* DIRECTIONS FOR THIS TASK
Which lines in the records below contain the word "dimensions"? Report each of them.

*** Opening of SUPPLIED RECORDS ***

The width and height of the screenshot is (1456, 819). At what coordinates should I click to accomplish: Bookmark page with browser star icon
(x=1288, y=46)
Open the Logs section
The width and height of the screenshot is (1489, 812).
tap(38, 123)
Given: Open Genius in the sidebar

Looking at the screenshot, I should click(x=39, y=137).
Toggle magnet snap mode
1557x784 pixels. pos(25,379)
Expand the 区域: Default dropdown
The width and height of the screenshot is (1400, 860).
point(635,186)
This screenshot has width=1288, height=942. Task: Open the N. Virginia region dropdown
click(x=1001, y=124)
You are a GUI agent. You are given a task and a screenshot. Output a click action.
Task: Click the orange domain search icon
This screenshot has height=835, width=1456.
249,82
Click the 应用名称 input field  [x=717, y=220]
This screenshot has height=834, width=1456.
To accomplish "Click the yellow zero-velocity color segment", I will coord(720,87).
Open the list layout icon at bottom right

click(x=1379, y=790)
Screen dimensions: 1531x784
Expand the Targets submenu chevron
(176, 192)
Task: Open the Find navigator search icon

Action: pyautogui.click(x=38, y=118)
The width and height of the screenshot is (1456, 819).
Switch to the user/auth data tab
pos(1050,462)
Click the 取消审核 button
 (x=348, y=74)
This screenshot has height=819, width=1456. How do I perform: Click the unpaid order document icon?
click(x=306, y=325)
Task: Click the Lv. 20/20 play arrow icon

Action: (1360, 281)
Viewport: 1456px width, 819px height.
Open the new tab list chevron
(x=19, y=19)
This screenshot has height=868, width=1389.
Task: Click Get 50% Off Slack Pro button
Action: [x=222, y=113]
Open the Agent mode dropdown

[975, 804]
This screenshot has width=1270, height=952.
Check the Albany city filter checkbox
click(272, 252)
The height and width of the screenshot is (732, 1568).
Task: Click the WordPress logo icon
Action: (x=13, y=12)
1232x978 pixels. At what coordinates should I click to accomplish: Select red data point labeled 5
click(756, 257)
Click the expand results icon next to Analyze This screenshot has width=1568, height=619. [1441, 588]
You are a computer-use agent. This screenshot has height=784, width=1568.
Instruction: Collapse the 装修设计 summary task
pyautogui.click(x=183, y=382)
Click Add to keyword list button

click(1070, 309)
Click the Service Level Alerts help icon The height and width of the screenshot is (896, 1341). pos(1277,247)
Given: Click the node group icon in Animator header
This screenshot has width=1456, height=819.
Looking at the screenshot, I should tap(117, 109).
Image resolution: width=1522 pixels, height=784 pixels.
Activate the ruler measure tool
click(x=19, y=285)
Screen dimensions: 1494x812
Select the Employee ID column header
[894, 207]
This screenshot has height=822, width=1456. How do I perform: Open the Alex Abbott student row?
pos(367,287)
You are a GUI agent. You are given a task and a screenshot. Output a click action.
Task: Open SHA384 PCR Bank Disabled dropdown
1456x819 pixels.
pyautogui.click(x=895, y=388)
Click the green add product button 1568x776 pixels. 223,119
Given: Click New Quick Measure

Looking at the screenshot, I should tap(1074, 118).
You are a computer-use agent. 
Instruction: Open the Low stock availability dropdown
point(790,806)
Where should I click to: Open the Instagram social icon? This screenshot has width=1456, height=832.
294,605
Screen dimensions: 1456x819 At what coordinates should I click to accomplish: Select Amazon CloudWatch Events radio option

*** Close of SUPPLIED RECORDS ***

* OUTPUT FOR THIS EXERCISE
Screen dimensions: 1531x784
Screen dimensions: 1494x812
Screen dimensions: 1456x819 At what coordinates should I click to accomplish: Select Amazon CloudWatch Events radio option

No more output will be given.